If Brown was on the outside looking in five years ago on the financials, the others now have a grasp of the numbers.
"I don't know why he voted against it (in '06). Maybe he was right," the Steelers' Art Rooney said. "At this point we've got to get the economics straightened away for the players and for the teams. At a critical point? I think it's fair to say that."
Mara is the new-guard son of the old-guard Wellington Mara and while the younger says he doesn't always agree with Brown, he says he has a bond with him because they both grew up around players and teams and coaches.
"He has a very good sense of the history of the game, and he's a guy I respect," said Mara, like Irsay and Brown, a son who had a father in the business.
"Ralph and him, they were visionaries on those things that ended up a tougher deal for us," Irsay said. "I wasn't shocked. When we have one or two non votes, it's often the Raiders or Bengals. It happens that way sometimes."
Brown again found himself with Al Davis' Raiders this week when they unsuccessfully voted against the new kickoff that is going to cut down on returns for safety reasons with the ball being moved up five yards to the 35-yard line for the kick. They were joined by the Browns, Bears, Jaguars and Eagles, and it was easy to figure out why.
Raiders kicker Sebastian Janikowksi was second last year in the NFL in touchbacks. The Eagles' DeSean Jackson, the Bears' Devin Hester, and the Browns' Josh Cribbs are Pro Bowl returners, and Jacksonville has a kicker and returner that finished in the AFC's top 10 for touchbacks and average, respectively.
The Bengals have none of that and if Brown was voting to get an edge in a division with Cribbs, Baltimore touchback record holder Billy Cundiff, and NFL return leader David Reed of the Ravens, it should have been a yes vote.
But Brown did what he's supposed to do and voted for the game.
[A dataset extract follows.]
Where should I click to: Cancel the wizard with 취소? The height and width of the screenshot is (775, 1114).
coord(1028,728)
He remembered when he was on the NFL competition committee in 1994 why he was for the kickoff being moved back to the 30.
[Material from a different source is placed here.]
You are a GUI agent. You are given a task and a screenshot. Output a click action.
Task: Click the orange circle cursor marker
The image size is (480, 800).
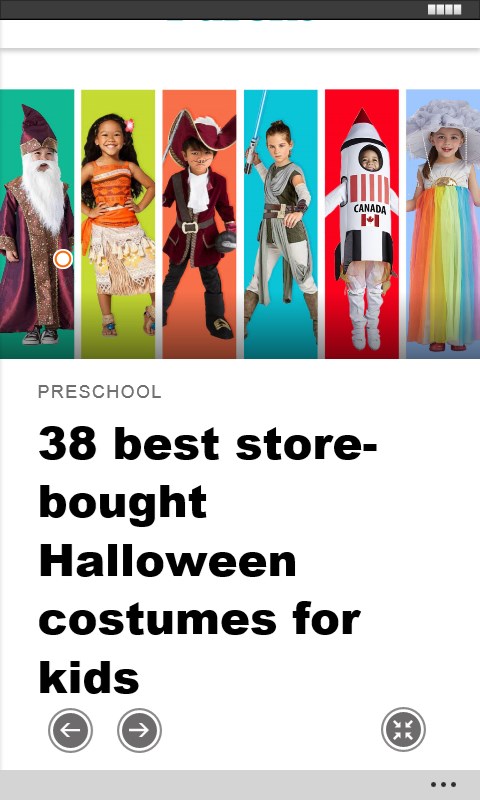pos(63,259)
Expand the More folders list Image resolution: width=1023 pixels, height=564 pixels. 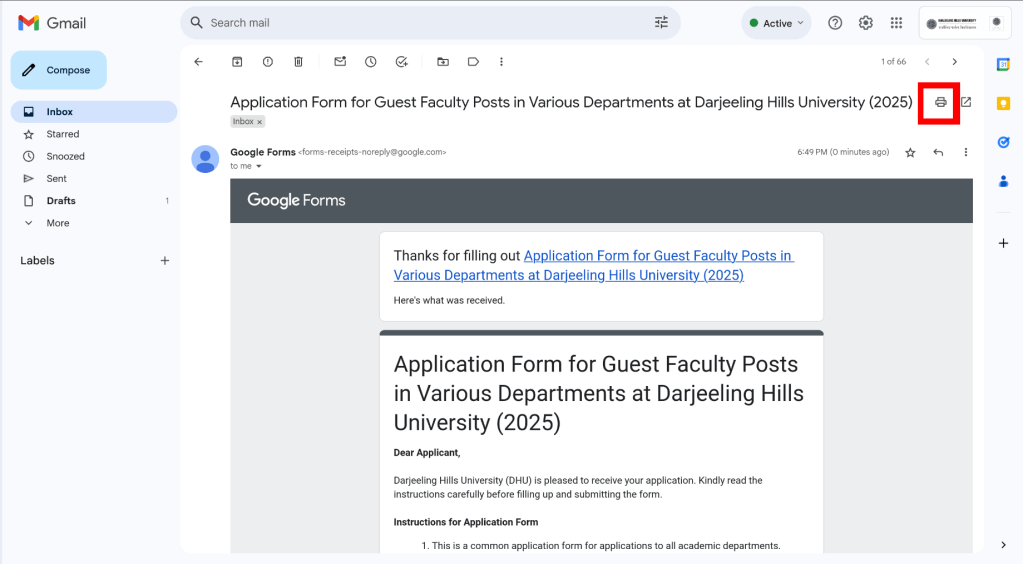point(57,223)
"There were too few returns and too many dead plays, and we wanted a live-action play," Brown said. "It's going to be hard to make me think that was a mistake.
"In my mind the overriding issue isn't how it advantages or disadvantages the Bengals. In my mind, it's how does it impact the game?"
Brown is also concerned about safety, but he's not sure the small percentage of injuries on kickoffs is enough of a reason to drastically limit one of the game's most exciting plays. A traditional hawk when it comes to replay, flow of the game is also the reason he chose to vote for the official in the booth having the option to replay any scoring play. In return, the third coach's challenge would be eliminated. But the proposal was rewritten with the third challenge put back in. Brown, tired of being labeled an obstructionist, let the Raiders and Steelers vote against it.
"You know how I feel about instant replay," he said before the vote. "It's marvelous how complicated we can make it."
But, maybe it's not all that complicated. Maybe he's mellowing. On some issues.
"I view him as a tremendous friend personally," Richardson said. "I've just gotten to know him better. He's gotten to know me better and I know him better."
But you better do it quickly. He's back behind the desk.